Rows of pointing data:
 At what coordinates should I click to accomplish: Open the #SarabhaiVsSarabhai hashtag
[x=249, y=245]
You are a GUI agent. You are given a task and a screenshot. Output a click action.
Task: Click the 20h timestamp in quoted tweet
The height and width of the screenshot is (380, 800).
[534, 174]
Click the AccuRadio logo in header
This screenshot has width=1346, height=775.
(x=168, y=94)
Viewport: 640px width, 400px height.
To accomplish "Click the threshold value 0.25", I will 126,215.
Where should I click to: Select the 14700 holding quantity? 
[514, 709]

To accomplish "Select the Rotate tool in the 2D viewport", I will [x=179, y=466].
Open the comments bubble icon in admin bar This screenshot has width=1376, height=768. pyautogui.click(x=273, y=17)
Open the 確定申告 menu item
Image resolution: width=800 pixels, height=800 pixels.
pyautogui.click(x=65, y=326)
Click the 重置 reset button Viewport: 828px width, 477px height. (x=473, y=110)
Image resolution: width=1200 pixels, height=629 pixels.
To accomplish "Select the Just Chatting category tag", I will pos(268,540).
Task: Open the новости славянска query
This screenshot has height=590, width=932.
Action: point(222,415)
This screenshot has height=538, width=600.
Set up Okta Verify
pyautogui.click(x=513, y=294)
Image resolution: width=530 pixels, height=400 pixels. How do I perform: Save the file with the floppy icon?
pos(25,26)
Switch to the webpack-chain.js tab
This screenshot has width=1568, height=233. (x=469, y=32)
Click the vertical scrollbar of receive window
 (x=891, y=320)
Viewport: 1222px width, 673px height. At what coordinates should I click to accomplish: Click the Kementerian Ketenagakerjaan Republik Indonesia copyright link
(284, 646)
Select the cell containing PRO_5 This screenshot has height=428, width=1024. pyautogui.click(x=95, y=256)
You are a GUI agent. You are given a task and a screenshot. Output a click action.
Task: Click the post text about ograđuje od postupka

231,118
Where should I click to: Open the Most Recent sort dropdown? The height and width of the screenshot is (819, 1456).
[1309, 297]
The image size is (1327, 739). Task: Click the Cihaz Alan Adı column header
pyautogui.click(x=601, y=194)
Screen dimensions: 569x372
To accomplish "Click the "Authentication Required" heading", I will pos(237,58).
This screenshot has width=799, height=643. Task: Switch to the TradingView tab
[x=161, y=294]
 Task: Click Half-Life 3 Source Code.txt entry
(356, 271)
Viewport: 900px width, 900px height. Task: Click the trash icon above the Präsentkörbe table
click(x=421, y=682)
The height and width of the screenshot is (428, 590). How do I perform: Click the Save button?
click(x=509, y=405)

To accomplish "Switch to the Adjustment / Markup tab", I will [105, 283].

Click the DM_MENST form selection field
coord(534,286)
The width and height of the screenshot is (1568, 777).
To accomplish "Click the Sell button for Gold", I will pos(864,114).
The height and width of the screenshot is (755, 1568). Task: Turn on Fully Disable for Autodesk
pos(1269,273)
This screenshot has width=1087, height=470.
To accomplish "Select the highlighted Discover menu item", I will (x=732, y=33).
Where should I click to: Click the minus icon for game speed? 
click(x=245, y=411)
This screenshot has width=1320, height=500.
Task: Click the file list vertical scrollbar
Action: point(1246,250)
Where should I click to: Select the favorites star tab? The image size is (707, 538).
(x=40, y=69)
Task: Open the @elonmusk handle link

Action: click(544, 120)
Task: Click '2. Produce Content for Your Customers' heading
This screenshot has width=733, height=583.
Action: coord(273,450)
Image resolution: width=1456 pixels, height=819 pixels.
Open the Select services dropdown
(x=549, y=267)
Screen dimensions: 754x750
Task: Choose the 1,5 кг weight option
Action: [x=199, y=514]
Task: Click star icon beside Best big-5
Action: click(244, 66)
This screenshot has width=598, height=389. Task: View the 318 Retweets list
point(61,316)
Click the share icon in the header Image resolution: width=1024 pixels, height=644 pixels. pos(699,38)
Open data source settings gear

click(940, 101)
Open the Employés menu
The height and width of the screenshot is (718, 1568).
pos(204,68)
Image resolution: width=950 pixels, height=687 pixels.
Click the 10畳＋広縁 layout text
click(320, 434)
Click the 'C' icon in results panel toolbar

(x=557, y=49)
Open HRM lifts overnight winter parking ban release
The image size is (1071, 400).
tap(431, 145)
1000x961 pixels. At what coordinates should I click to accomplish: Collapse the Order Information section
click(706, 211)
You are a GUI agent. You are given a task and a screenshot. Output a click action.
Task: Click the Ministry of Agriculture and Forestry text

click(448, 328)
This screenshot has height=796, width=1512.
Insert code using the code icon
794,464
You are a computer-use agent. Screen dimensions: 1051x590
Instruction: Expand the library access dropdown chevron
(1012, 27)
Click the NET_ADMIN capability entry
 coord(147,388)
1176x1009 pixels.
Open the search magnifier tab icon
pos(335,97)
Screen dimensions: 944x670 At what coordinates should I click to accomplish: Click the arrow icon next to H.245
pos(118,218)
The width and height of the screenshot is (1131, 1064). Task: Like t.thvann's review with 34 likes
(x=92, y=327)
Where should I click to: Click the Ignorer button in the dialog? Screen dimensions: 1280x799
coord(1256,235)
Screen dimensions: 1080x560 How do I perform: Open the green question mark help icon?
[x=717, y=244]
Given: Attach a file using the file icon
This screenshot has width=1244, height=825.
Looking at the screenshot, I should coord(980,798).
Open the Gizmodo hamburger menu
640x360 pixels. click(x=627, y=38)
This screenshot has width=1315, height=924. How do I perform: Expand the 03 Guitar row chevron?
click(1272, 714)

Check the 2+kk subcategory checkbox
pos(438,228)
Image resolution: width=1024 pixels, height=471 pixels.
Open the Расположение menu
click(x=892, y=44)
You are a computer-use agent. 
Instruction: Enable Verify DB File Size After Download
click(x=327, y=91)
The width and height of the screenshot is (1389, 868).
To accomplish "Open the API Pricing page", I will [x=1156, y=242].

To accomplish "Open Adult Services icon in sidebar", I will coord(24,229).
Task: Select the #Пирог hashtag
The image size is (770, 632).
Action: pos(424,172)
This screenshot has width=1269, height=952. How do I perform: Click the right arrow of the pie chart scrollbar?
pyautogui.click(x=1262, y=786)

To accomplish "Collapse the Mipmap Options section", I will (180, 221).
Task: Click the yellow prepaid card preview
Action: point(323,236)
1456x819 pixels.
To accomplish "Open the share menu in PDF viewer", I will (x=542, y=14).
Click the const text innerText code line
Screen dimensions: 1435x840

Set problem
Please copy the lines above again, changing every "Image resolution" to "Screen size" and leaving everything else as it is.

Answer for the task
 At what coordinates should I click to accomplish: Open the #SarabhaiVsSarabhai hashtag
[x=249, y=245]
You are a GUI agent. You are given a task and a screenshot. Output a click action.
Task: Click the 20h timestamp in quoted tweet
The height and width of the screenshot is (380, 800).
[534, 174]
Click the AccuRadio logo in header
This screenshot has width=1346, height=775.
(x=168, y=94)
Viewport: 640px width, 400px height.
To accomplish "Click the threshold value 0.25", I will 126,215.
Where should I click to: Select the 14700 holding quantity? 
[514, 709]

To accomplish "Select the Rotate tool in the 2D viewport", I will [x=179, y=466].
Open the comments bubble icon in admin bar This screenshot has width=1376, height=768. pyautogui.click(x=273, y=17)
Open the 確定申告 menu item
Screen size: width=800 pixels, height=800 pixels.
pyautogui.click(x=65, y=326)
Click the 重置 reset button Viewport: 828px width, 477px height. (x=473, y=110)
Screen size: width=1200 pixels, height=629 pixels.
To accomplish "Select the Just Chatting category tag", I will pos(268,540).
Task: Open the новости славянска query
This screenshot has height=590, width=932.
Action: point(222,415)
This screenshot has height=538, width=600.
Set up Okta Verify
pyautogui.click(x=513, y=294)
Screen size: width=530 pixels, height=400 pixels. How do I perform: Save the file with the floppy icon?
pos(25,26)
Switch to the webpack-chain.js tab
This screenshot has width=1568, height=233. (x=469, y=32)
Click the vertical scrollbar of receive window
 (x=891, y=320)
Viewport: 1222px width, 673px height. At what coordinates should I click to accomplish: Click the Kementerian Ketenagakerjaan Republik Indonesia copyright link
(284, 646)
Select the cell containing PRO_5 This screenshot has height=428, width=1024. pyautogui.click(x=95, y=256)
You are a GUI agent. You are given a task and a screenshot. Output a click action.
Task: Click the post text about ograđuje od postupka

231,118
Where should I click to: Open the Most Recent sort dropdown? The height and width of the screenshot is (819, 1456).
[1309, 297]
The image size is (1327, 739). Task: Click the Cihaz Alan Adı column header
pyautogui.click(x=601, y=194)
Screen dimensions: 569x372
To accomplish "Click the "Authentication Required" heading", I will pos(237,58).
This screenshot has width=799, height=643. Task: Switch to the TradingView tab
[x=161, y=294]
 Task: Click Half-Life 3 Source Code.txt entry
(356, 271)
Viewport: 900px width, 900px height. Task: Click the trash icon above the Präsentkörbe table
click(x=421, y=682)
The height and width of the screenshot is (428, 590). How do I perform: Click the Save button?
click(x=509, y=405)

To accomplish "Switch to the Adjustment / Markup tab", I will [105, 283].

Click the DM_MENST form selection field
coord(534,286)
The width and height of the screenshot is (1568, 777).
To accomplish "Click the Sell button for Gold", I will pos(864,114).
The height and width of the screenshot is (755, 1568). Task: Turn on Fully Disable for Autodesk
pos(1269,273)
This screenshot has width=1087, height=470.
To accomplish "Select the highlighted Discover menu item", I will (x=732, y=33).
Where should I click to: Click the minus icon for game speed? 
click(x=245, y=411)
This screenshot has width=1320, height=500.
Task: Click the file list vertical scrollbar
Action: point(1246,250)
Where should I click to: Select the favorites star tab? The image size is (707, 538).
(x=40, y=69)
Task: Open the @elonmusk handle link

Action: click(544, 120)
Task: Click '2. Produce Content for Your Customers' heading
This screenshot has width=733, height=583.
Action: coord(273,450)
Screen size: width=1456 pixels, height=819 pixels.
Open the Select services dropdown
(x=549, y=267)
Screen dimensions: 754x750
Task: Choose the 1,5 кг weight option
Action: [x=199, y=514]
Task: Click star icon beside Best big-5
Action: click(244, 66)
This screenshot has width=598, height=389. Task: View the 318 Retweets list
point(61,316)
Click the share icon in the header Screen size: width=1024 pixels, height=644 pixels. pos(699,38)
Open data source settings gear

click(940, 101)
Open the Employés menu
The height and width of the screenshot is (718, 1568).
pos(204,68)
Screen size: width=950 pixels, height=687 pixels.
Click the 10畳＋広縁 layout text
click(320, 434)
Click the 'C' icon in results panel toolbar

(x=557, y=49)
Open HRM lifts overnight winter parking ban release
The image size is (1071, 400).
tap(431, 145)
1000x961 pixels. At what coordinates should I click to accomplish: Collapse the Order Information section
click(706, 211)
You are a GUI agent. You are given a task and a screenshot. Output a click action.
Task: Click the Ministry of Agriculture and Forestry text

click(448, 328)
This screenshot has height=796, width=1512.
Insert code using the code icon
794,464
You are a computer-use agent. Screen dimensions: 1051x590
Instruction: Expand the library access dropdown chevron
(1012, 27)
Click the NET_ADMIN capability entry
 coord(147,388)
1176x1009 pixels.
Open the search magnifier tab icon
pos(335,97)
Screen dimensions: 944x670 At what coordinates should I click to accomplish: Click the arrow icon next to H.245
pos(118,218)
The width and height of the screenshot is (1131, 1064). Task: Like t.thvann's review with 34 likes
(x=92, y=327)
Where should I click to: Click the Ignorer button in the dialog? Screen dimensions: 1280x799
coord(1256,235)
Screen dimensions: 1080x560 How do I perform: Open the green question mark help icon?
[x=717, y=244]
Given: Attach a file using the file icon
This screenshot has width=1244, height=825.
Looking at the screenshot, I should coord(980,798).
Open the Gizmodo hamburger menu
640x360 pixels. click(x=627, y=38)
This screenshot has width=1315, height=924. How do I perform: Expand the 03 Guitar row chevron?
click(1272, 714)

Check the 2+kk subcategory checkbox
pos(438,228)
Screen size: width=1024 pixels, height=471 pixels.
Open the Расположение menu
click(x=892, y=44)
You are a computer-use agent. 
Instruction: Enable Verify DB File Size After Download
click(x=327, y=91)
The width and height of the screenshot is (1389, 868).
To accomplish "Open the API Pricing page", I will [x=1156, y=242].

To accomplish "Open Adult Services icon in sidebar", I will coord(24,229).
Task: Select the #Пирог hashtag
The image size is (770, 632).
Action: pos(424,172)
This screenshot has width=1269, height=952. How do I perform: Click the right arrow of the pie chart scrollbar?
pyautogui.click(x=1262, y=786)

To accomplish "Collapse the Mipmap Options section", I will (180, 221).
Task: Click the yellow prepaid card preview
Action: point(323,236)
1456x819 pixels.
To accomplish "Open the share menu in PDF viewer", I will (x=542, y=14).
Click the const text innerText code line
Screen dimensions: 1435x840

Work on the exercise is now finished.